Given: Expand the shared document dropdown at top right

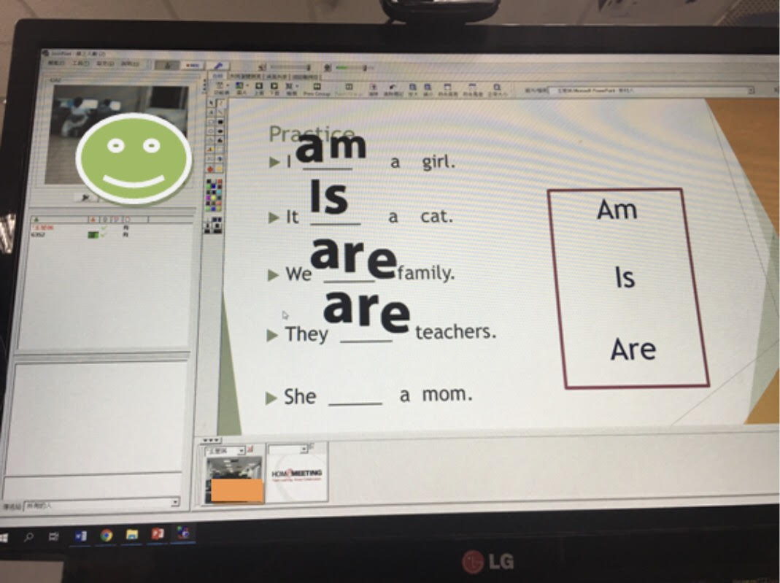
....
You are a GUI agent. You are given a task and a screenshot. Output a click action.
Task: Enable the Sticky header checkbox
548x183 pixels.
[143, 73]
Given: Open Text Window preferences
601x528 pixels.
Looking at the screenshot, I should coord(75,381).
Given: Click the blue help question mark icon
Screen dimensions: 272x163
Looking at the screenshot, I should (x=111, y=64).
....
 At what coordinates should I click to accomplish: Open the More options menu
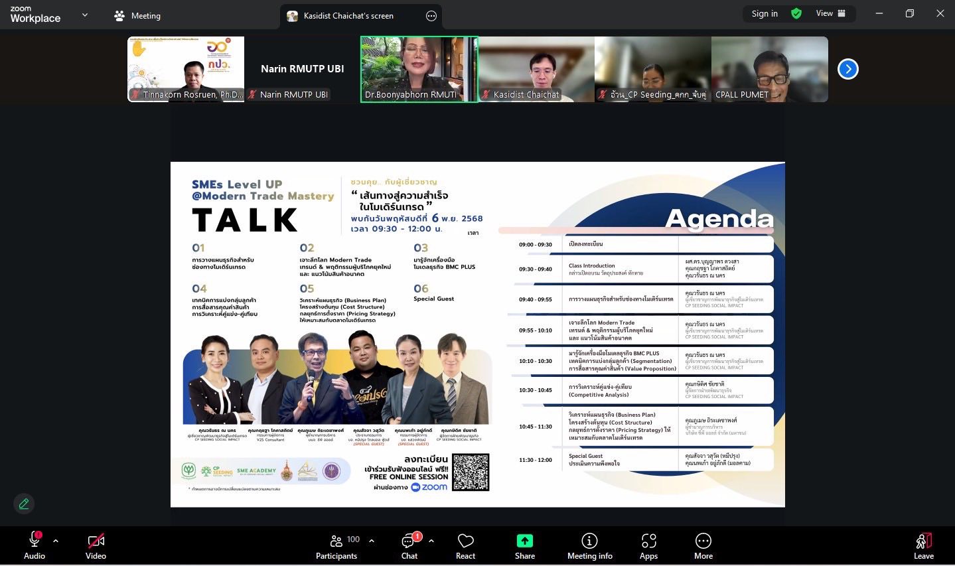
....
● TO DO:
Write the lines between the one containing "Given: Click the blue help question mark icon" and the one containing "Looking at the screenshot, I should (x=111, y=64).", inclusive, as a JSON list of strings with one string per line and blank lines omitted.

● EXPECTED ANSWER:
[
  "Given: Click the blue help question mark icon",
  "Screen dimensions: 272x163",
  "Looking at the screenshot, I should (x=111, y=64)."
]